LAUSR

We compared the effectiveness of various methods for the identification of Staphylococcus spp. other than S. aureus isolated from intramammary infections of cows on 3 dairy farms in Lower Silesia, Poland. A total of 131 isolates belonging to 18 Staphylococcus species were identified by sequence analysis of the 16S rRNA and dnaJ genes, as well using a commercial identification system (ID 32 STAPH; bioMérieux) and matrix-assisted laser desorption/ionization time-of-flight mass spectrometry (MALDI-TOF MS; Bruker Daltonics). Sequencing of the 16S rRNA gene was found to have low discriminatory value because only 43% of isolates were recognized unequivocally. Much better results were obtained with the dnaJ gene (all isolates were correctly identified at the species level). However, some of these isolates achieved a low similarity level (<97%) and required a confirmatory test (sequencing of the rpoB gene).

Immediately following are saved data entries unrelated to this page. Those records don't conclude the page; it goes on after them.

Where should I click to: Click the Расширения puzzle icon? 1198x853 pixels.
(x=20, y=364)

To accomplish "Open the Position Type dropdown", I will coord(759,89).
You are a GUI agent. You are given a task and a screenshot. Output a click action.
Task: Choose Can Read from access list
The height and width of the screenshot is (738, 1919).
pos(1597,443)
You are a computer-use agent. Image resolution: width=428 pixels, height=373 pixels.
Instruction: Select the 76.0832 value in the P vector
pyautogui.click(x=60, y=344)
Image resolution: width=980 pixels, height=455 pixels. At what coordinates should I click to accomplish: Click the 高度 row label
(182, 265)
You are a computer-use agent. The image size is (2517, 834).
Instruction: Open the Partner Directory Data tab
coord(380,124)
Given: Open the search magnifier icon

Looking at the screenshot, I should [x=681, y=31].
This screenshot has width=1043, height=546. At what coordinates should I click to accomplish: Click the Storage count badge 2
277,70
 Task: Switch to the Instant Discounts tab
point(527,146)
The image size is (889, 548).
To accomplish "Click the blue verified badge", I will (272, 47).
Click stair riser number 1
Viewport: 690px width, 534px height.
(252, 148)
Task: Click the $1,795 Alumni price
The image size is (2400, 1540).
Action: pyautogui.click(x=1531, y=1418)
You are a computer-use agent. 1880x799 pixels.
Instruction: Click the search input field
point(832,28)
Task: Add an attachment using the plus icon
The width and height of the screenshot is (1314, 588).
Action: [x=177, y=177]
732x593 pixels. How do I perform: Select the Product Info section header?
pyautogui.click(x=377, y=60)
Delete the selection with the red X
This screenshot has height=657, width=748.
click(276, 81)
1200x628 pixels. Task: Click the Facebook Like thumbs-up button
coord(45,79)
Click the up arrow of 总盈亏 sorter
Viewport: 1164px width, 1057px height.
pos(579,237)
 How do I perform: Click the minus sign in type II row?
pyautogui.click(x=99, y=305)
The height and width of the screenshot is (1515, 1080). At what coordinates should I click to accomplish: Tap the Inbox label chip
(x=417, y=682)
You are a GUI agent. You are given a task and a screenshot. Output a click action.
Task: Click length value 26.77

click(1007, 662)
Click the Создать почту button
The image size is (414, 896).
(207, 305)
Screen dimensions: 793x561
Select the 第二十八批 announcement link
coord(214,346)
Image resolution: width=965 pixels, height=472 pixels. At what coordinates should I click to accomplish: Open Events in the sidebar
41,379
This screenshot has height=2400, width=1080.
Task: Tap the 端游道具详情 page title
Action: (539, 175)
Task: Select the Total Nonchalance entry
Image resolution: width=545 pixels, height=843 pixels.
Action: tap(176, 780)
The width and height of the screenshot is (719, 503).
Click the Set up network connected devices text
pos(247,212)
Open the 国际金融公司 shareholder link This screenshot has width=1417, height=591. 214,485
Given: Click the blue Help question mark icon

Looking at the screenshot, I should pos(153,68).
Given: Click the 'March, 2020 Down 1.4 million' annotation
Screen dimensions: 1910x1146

The performance of ID 32 STAPH was poor. Regardless of the probability level used (80% or 90%), the commercial system obtained identification rates <40%. Using MALDI-TOF MS and the commercial Bruker database, 67% of isolates were identified correctly with scores ≥2.0 (acceptable species-level identification) but this number increased to 97% after the database was expanded. The definitive identification of Staphylococcus spp. other than S. aureus causing intramammary infections in cattle often requires a combination of different procedures, and the existing databases should be updated.